● LISTED ENTRIES:
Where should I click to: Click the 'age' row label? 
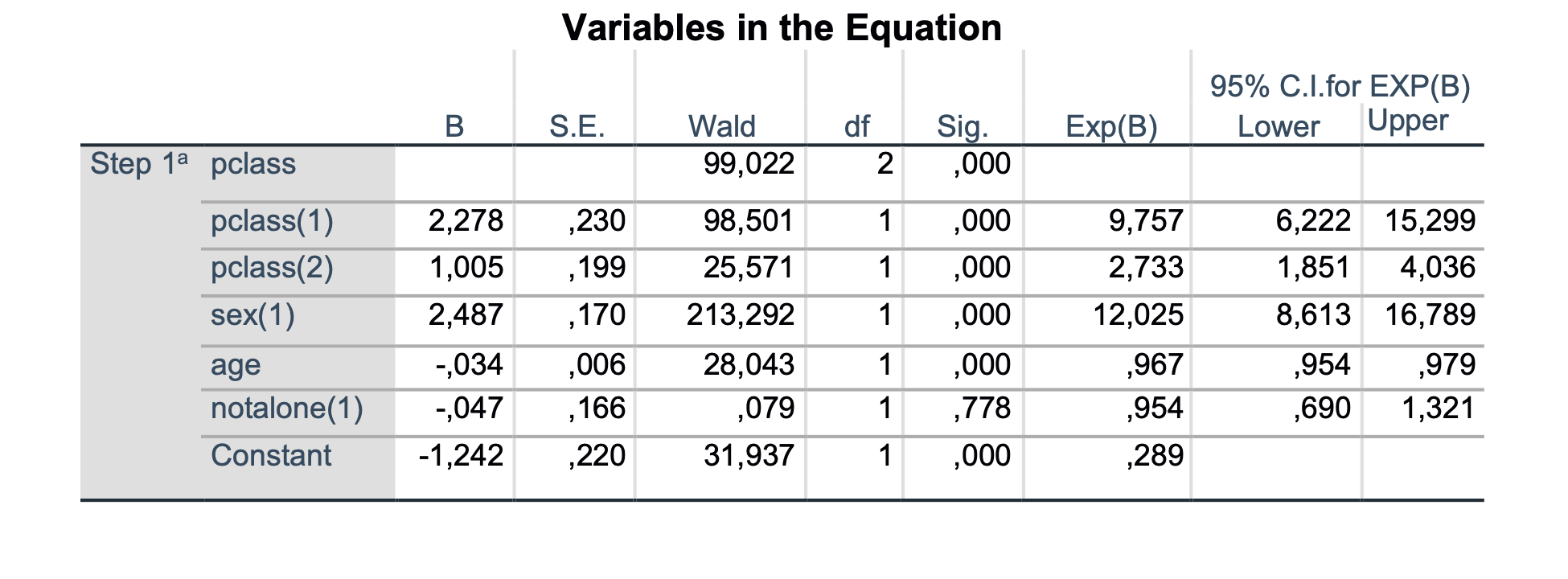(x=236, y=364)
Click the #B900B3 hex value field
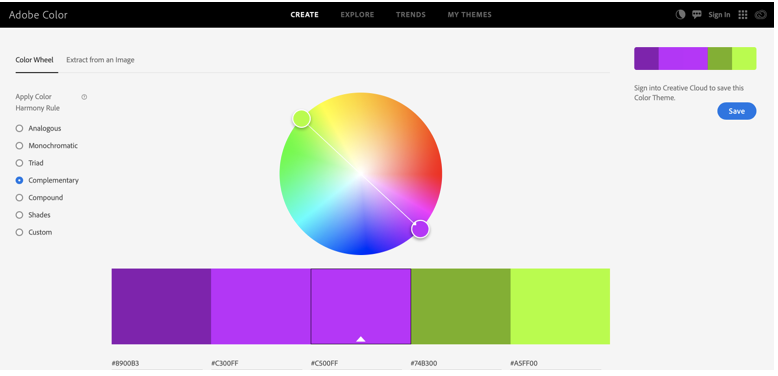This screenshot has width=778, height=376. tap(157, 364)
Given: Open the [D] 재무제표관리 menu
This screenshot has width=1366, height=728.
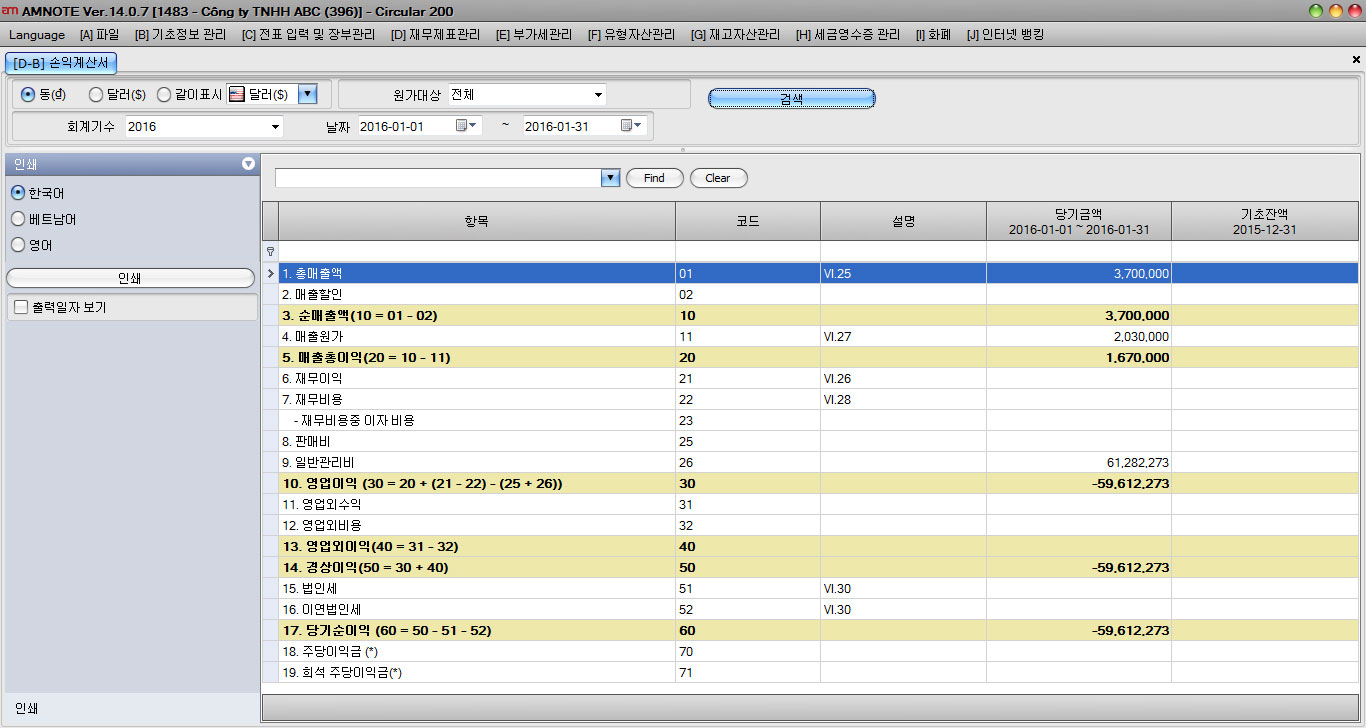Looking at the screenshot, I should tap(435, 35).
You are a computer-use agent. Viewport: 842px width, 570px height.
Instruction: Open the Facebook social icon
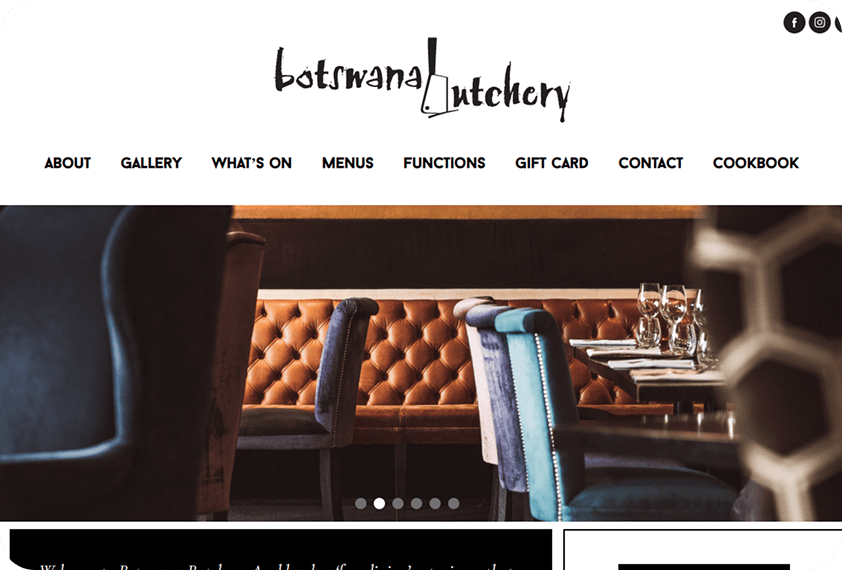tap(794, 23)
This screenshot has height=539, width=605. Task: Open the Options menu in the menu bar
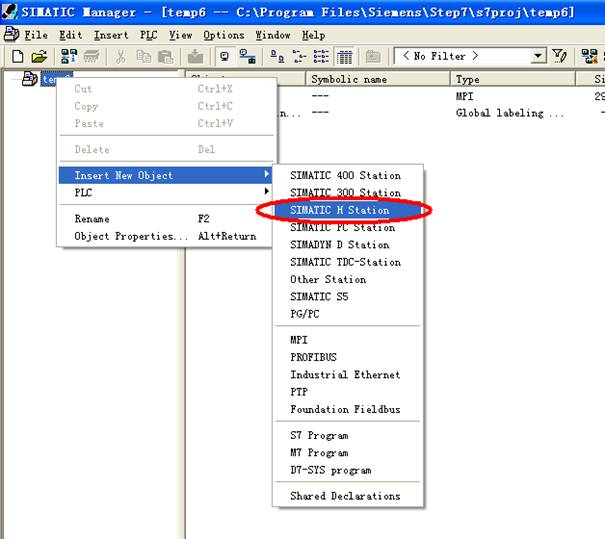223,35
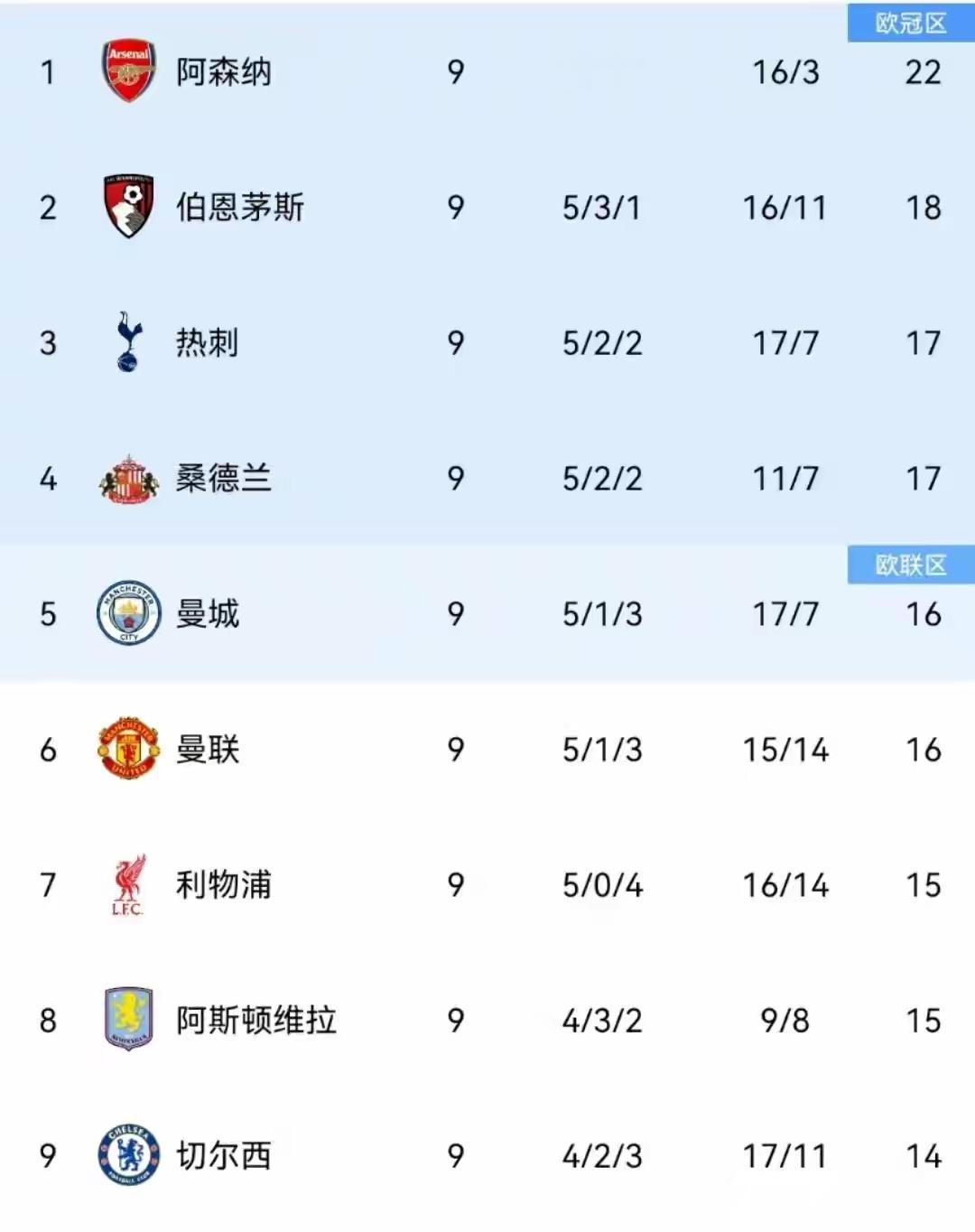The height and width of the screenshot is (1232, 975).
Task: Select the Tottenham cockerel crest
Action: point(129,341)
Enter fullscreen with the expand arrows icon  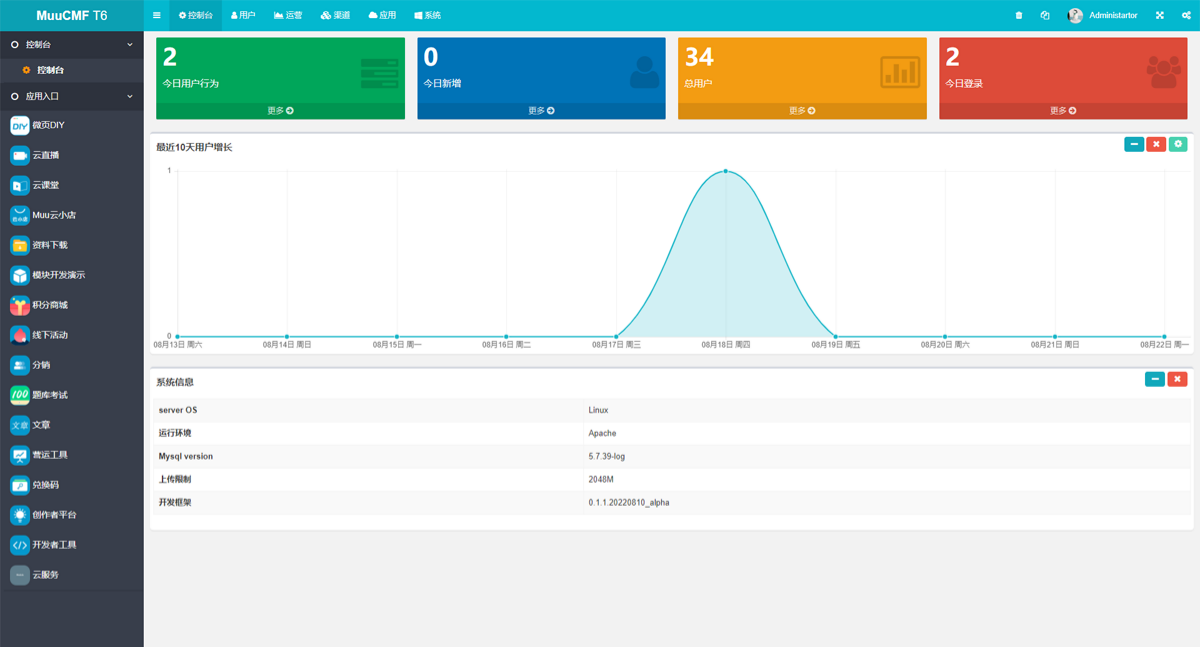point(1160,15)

● TRY IT: Set down the records above exactly as written, beginning with the first line and ending with the line that contains "You are a computer-use", and do not include pictures.

● RESPONSE:
Where should I click to: Click the 'age' row label? 
(x=236, y=364)
Click the #B900B3 hex value field
This screenshot has width=778, height=376. tap(157, 364)
Given: Open the [D] 재무제표관리 menu
This screenshot has width=1366, height=728.
Looking at the screenshot, I should tap(435, 35).
You are a computer-use agent. Viewport: 842px width, 570px height.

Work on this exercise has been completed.